How to output every argument of a Bash function?

Question

I want to output all arguments of a function one by one.
The function can receive many arguments, $# is the length of arguments.

showArg(){
    num=$#
    for order in `seq 1 ${num}`
    do
        echo $order
    done
}

To execute it.

showArg  x1 x2 x3 
1
2
3

How to fix the echo statement echo $order to get such the following output?

x1
x2
x3

I have tried echo $$order.

To call every argument with "$@" in for loop can list it, but it is not the way I expected.

showArg(){
    for var in "$@"
    do
        echo "$var"
    done
}

Answer 1

You can use indirection:

showArg() {
  num=$#
  for order in $(seq 1 ${num}); do # `$(...)` is better than backticks
    echo "${!order}"               # indirection
  done
}

Using a C-style loop (as suggested by @chepner & @CharlesDuffy), the above code can be rewritten as:

showArg() {
  for ((argnum = 1; argnum <= $#; argnum++)); do
    echo "${!argnum}"
  done
}

But Bash provides a much more convenient way to do it - use "$@":

showArgs() {
  for arg in "$@"; do  # can also be written as: for arg; do
    echo "$arg"        # or, better: printf '%s\n' "$arg"
  done
}

---

See also:

• What is indirect expansion?
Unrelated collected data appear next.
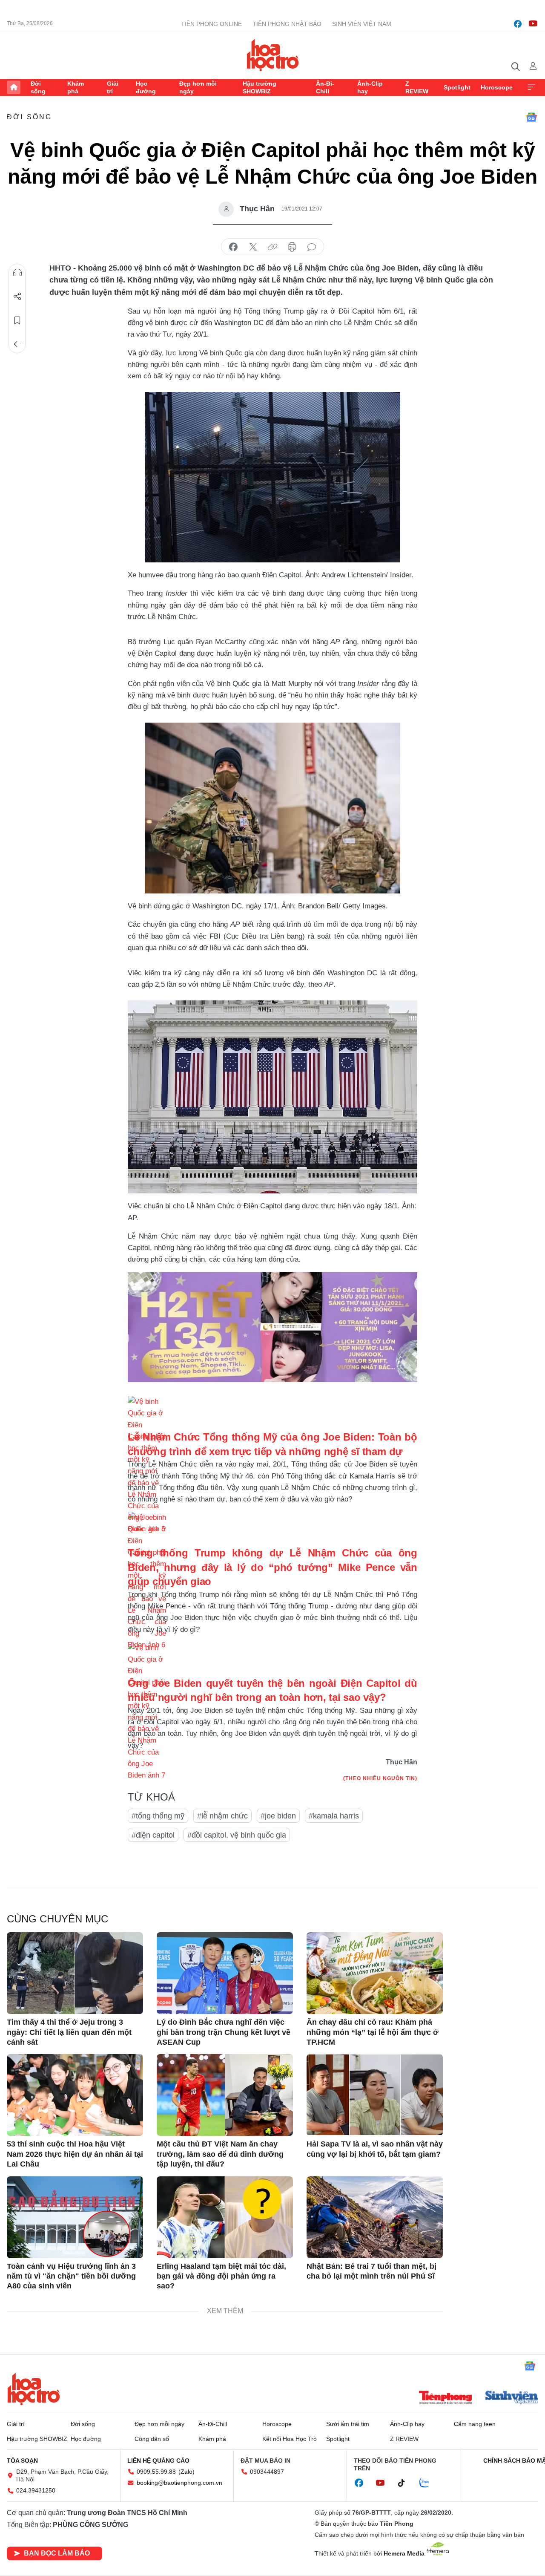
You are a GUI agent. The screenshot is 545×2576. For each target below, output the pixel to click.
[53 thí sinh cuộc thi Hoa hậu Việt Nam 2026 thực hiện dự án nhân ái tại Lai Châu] (75, 2095)
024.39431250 (35, 2490)
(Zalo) (186, 2471)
What does ${!var*} mean?
• What is the difference between $@ and $* in shell scripts?
• What is the difference between $(command) and `command` in shell programming?
• On Unix & Linux StackExchange - Why is printf better than echo?

Answer 2

You don't need an explicit loop:

printf '%s\n' "$@"

Answer 3

Normally, it's easier to use "$*" to represent all arguments, so :

#!/bin/bash

for arg in $*
do
    echo $arg
done

In fact, this is the default behaviour for the 'for' loop, so the in can be left off :

#!/bin/bash

for arg
do
    echo $arg
done

If you really do want use sequence numbers, though, you can use the exclamation point syntax, which uses the value of the supplied variable as the name, so :

#!/bin/bash

num=$#
for order in $(seq 1 ${num})
do
    echo ${!order}
done